I'd also suggest (if using a tripod) shooting in aperture priority mode, and dial in some exposure compensation to adjust the exposure, based on what you get on the screen. Perhaps even bracket exposures one and two stops either side of the meter reading. On a tripod, slower speeds are fine, and with night shots, noise in the shadows is the main problem, so I'd aim for the best quality and use a low ISO. Plus, shoot RAW, as it records the most information, and it's possible to drag out shadows and highlights that would be lost using jpg.

Nick

By: Danny1970

Canoeing Diablo Lake by Meganbf

Canoeing Diablo Lake

I'm afraid I'm not really a fan of this selective colour, and I feel the image lacks the balancing effect of colours in other parts of the spectrum.

I'd like to have seen a shot a few seconds later, as the canoe moved into the space between the headland and the dark trees on the left, which would have had the added bonus of putting the canoe in the only space where there's no real detail. It would also have been closer to the bottom left third, which may have balanced the image a little.

I'd be interested to see the original, with colour on the right.

Nick

By: Meganbf

Star Trails by Nigeve1

Star Trails

Not quicker, but better, look at photo stacking software online. The inclusion of dark frames and flats increases the signal to noise ratio and cuts pretty much all sensor generated noise. I use Deep Sky Stacker (free) and there are lots of tutorials out there about its use and processing. Other stacking programs are available.

For me, the trails just need to be longer here.

Nick

By: Nigeve1

Thank you Critique Team!! by ladigit

Thank you Critique Team!!

Congratulations.

Anything that gives you an excuse to take photographs is a good thing.

On to the next challenge!

Nick

By: ladigit

Warhorse House by withakat

Warhorse House


Quote: where the NEX-6 doesnt do well at all above ISO 800. Other camera models using precisely the same Sony sensor perform much better, - the Fuji XE-1 being the most notable. Its output will look smeared/smudged, quite like you have here.

Not quite, the Fuji uses a CMOS x-trans sensor, developed for the x-pro 1, which differs in some detail to the standard CMOS Sony sensor.

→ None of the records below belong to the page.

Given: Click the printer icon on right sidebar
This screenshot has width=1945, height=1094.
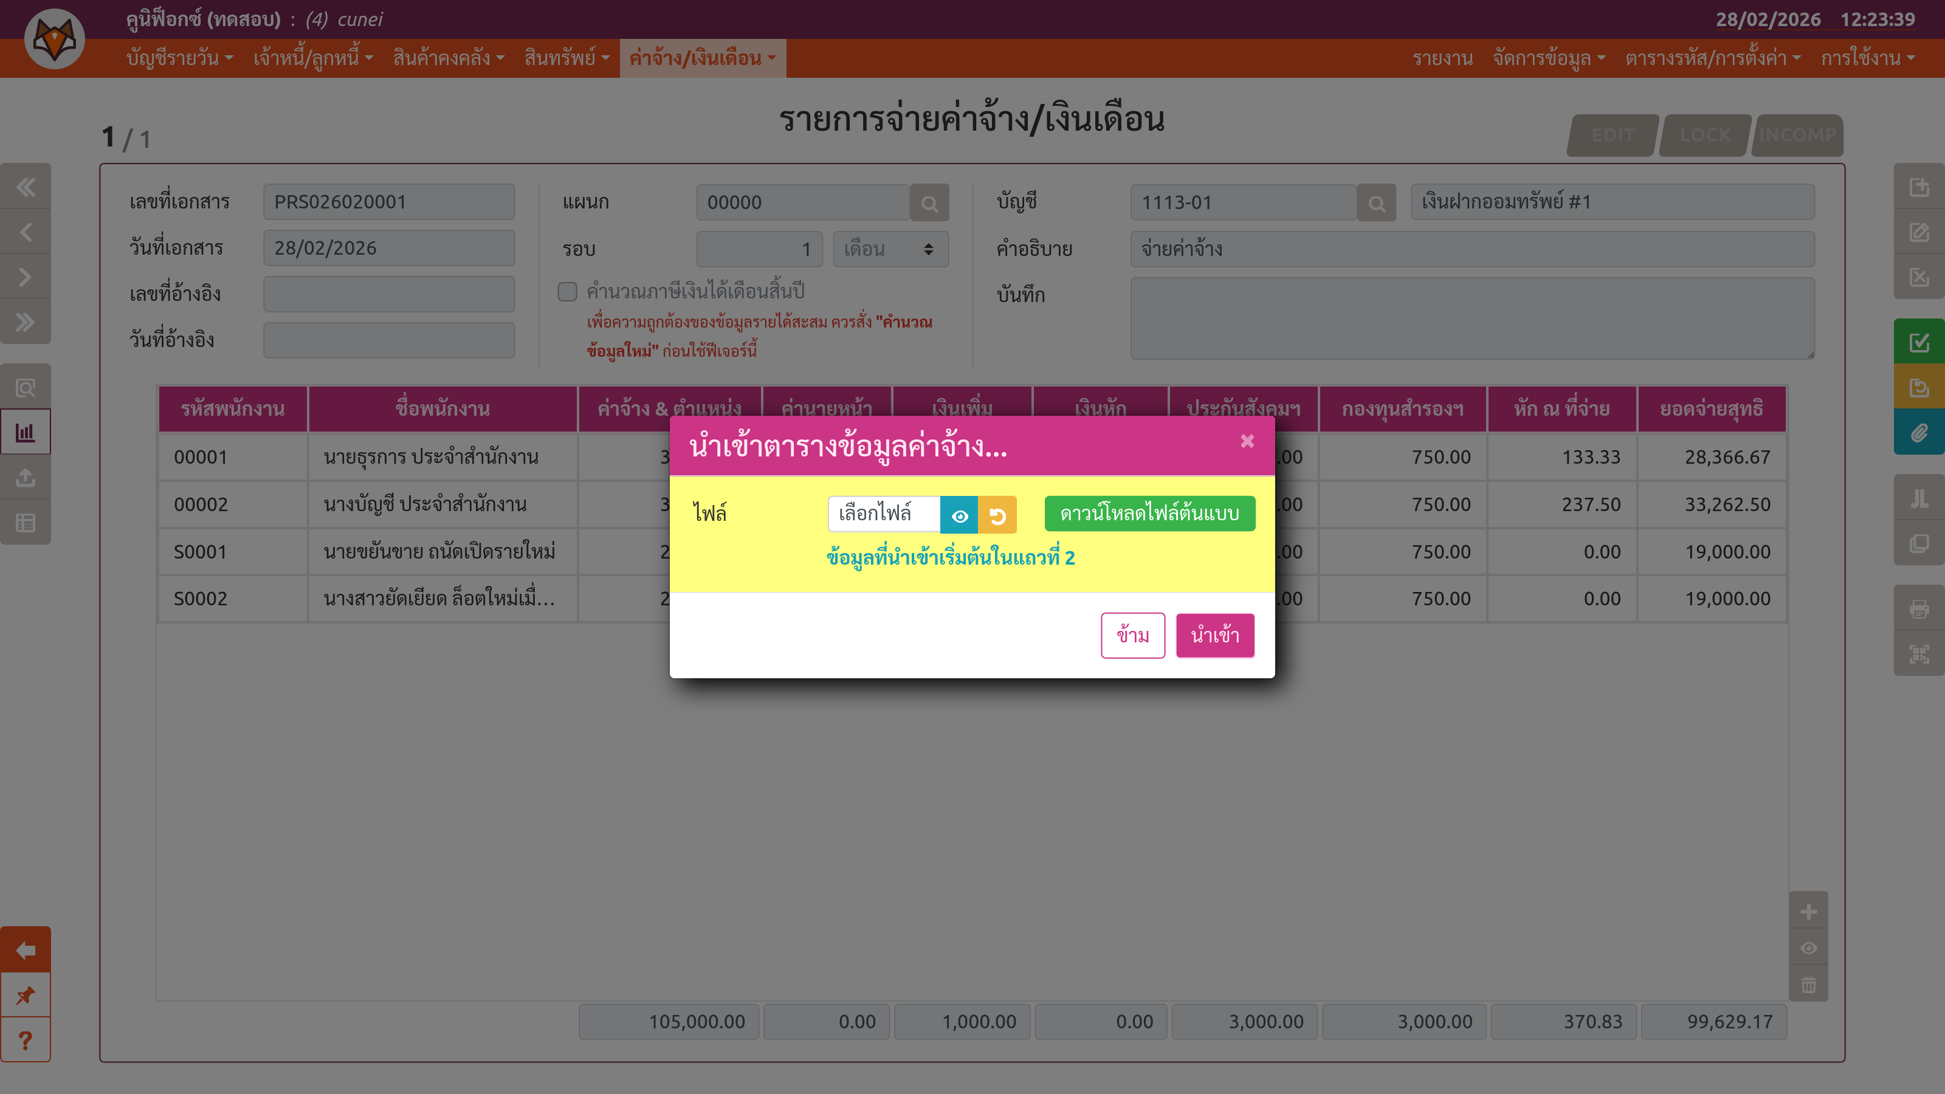Looking at the screenshot, I should (x=1919, y=609).
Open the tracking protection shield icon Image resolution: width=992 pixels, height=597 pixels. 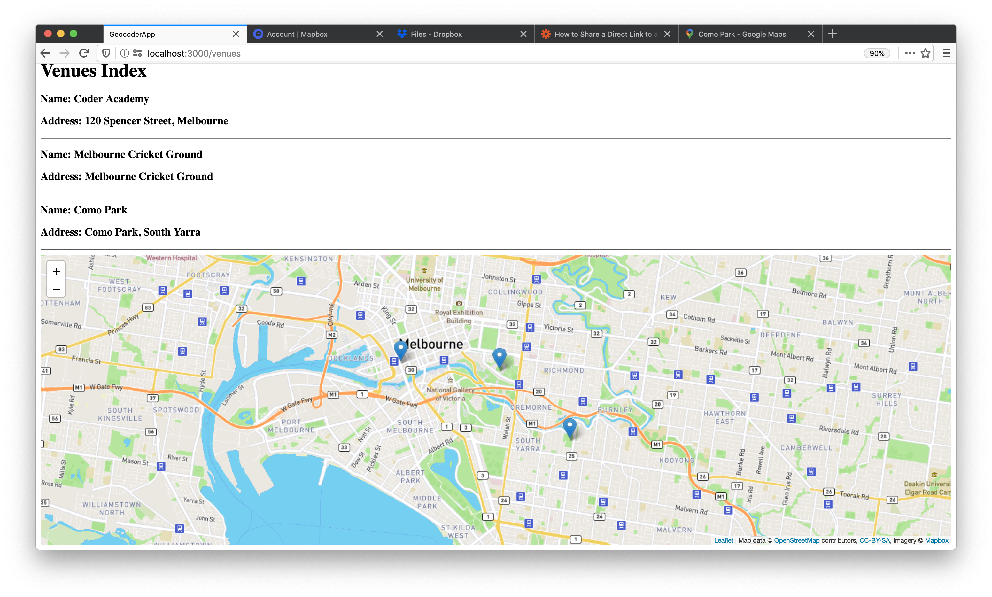pyautogui.click(x=106, y=54)
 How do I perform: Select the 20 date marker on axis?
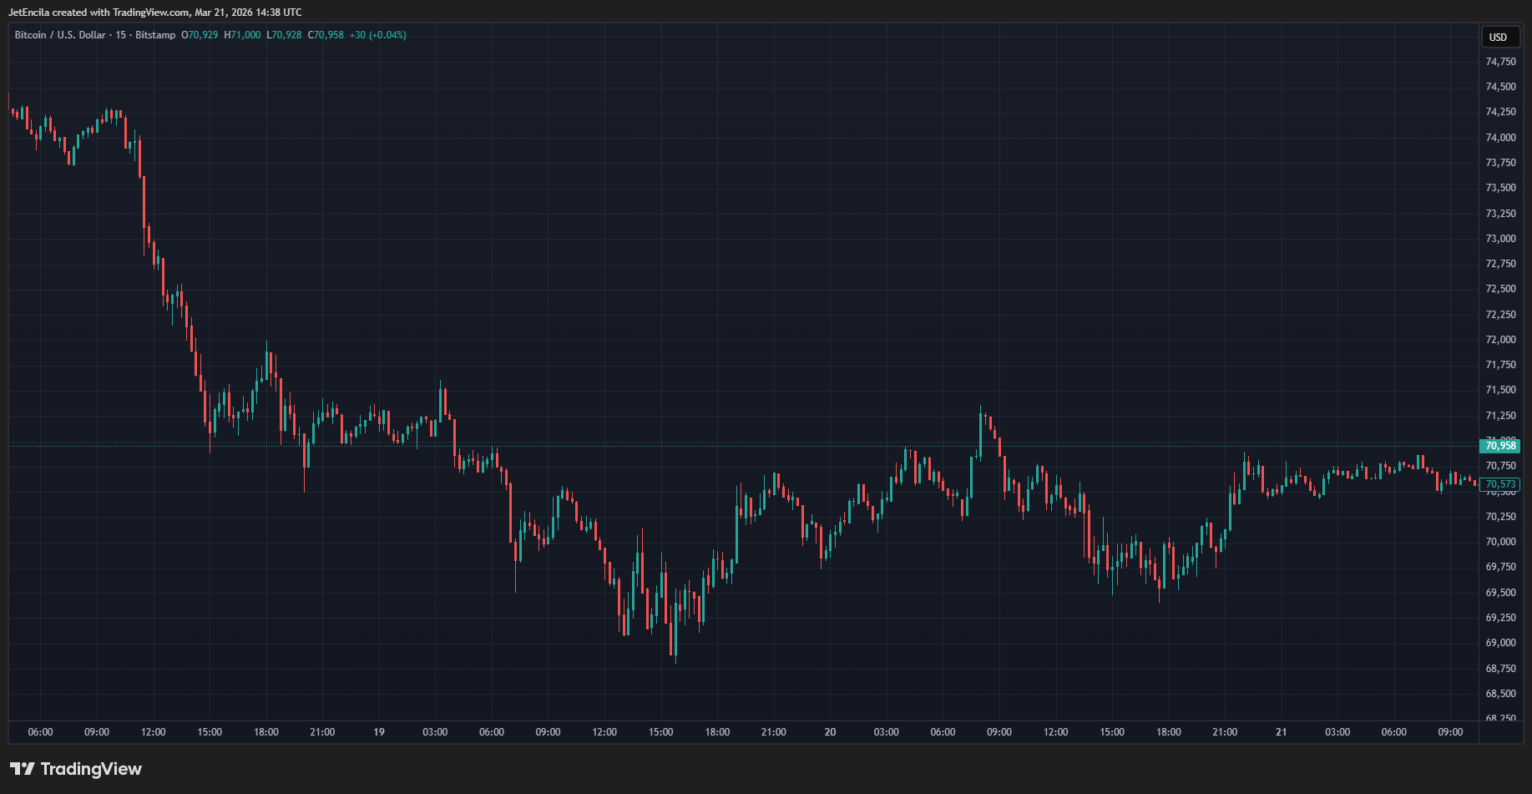(830, 731)
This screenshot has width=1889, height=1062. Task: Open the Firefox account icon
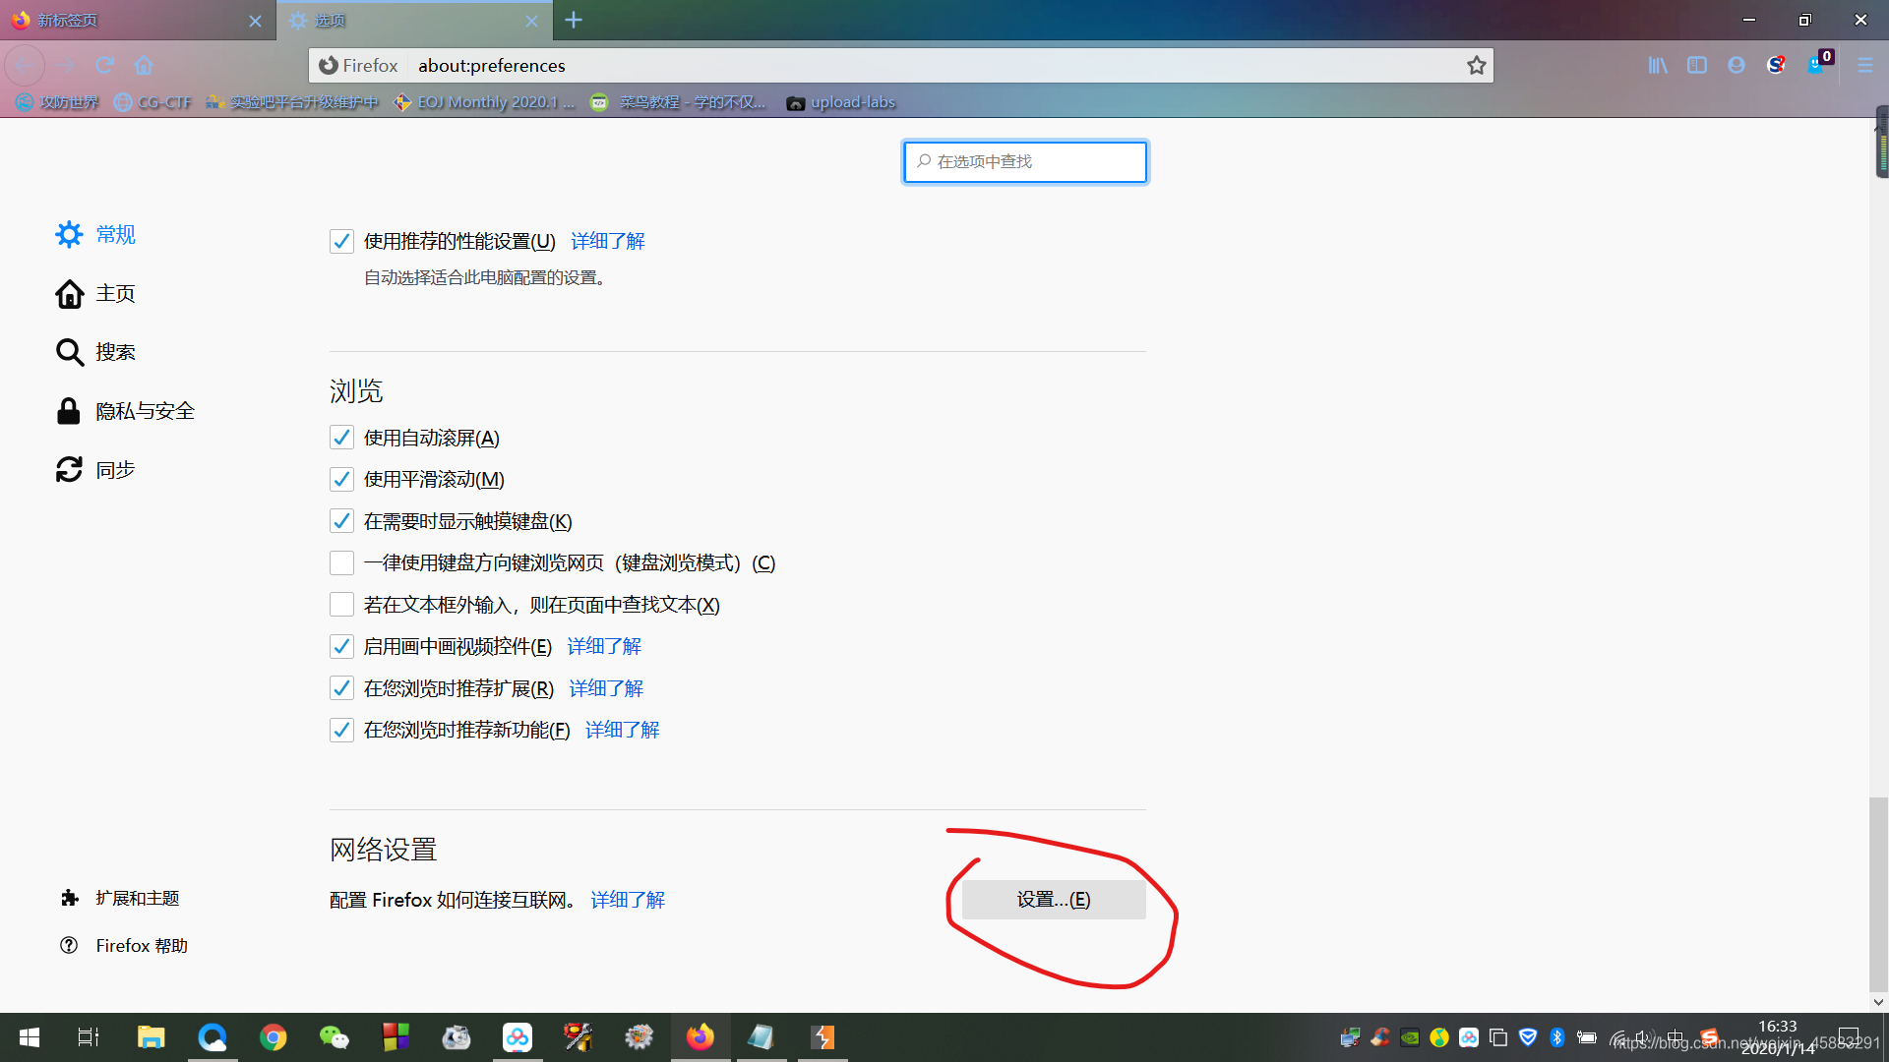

I would have confidence in using the Fuji up to 1600/3200, with a good noise reducer. I've even used it much higher and got decent results. Though the "smearing" has been documented, you are unlikely to have to worry about it too much (google Sony nex landscape images and you'll see what can be achieved). You will however get better results with a lower ISO, wherever you can use it, and the image will be easier to work with later.

This image does appear to have a flattening of the tones, but I think it's more to do with the poor light. Some post production work can boost this image, mainly a separation of tone between the sky and the stonework. For now though, you're better off trying to get as good an image as you can at the taking stage.

The composition is not at all bad and, with the advice you will get here, and some practice at the various camera settings, you'll soon get the hang of good exposure in most situations.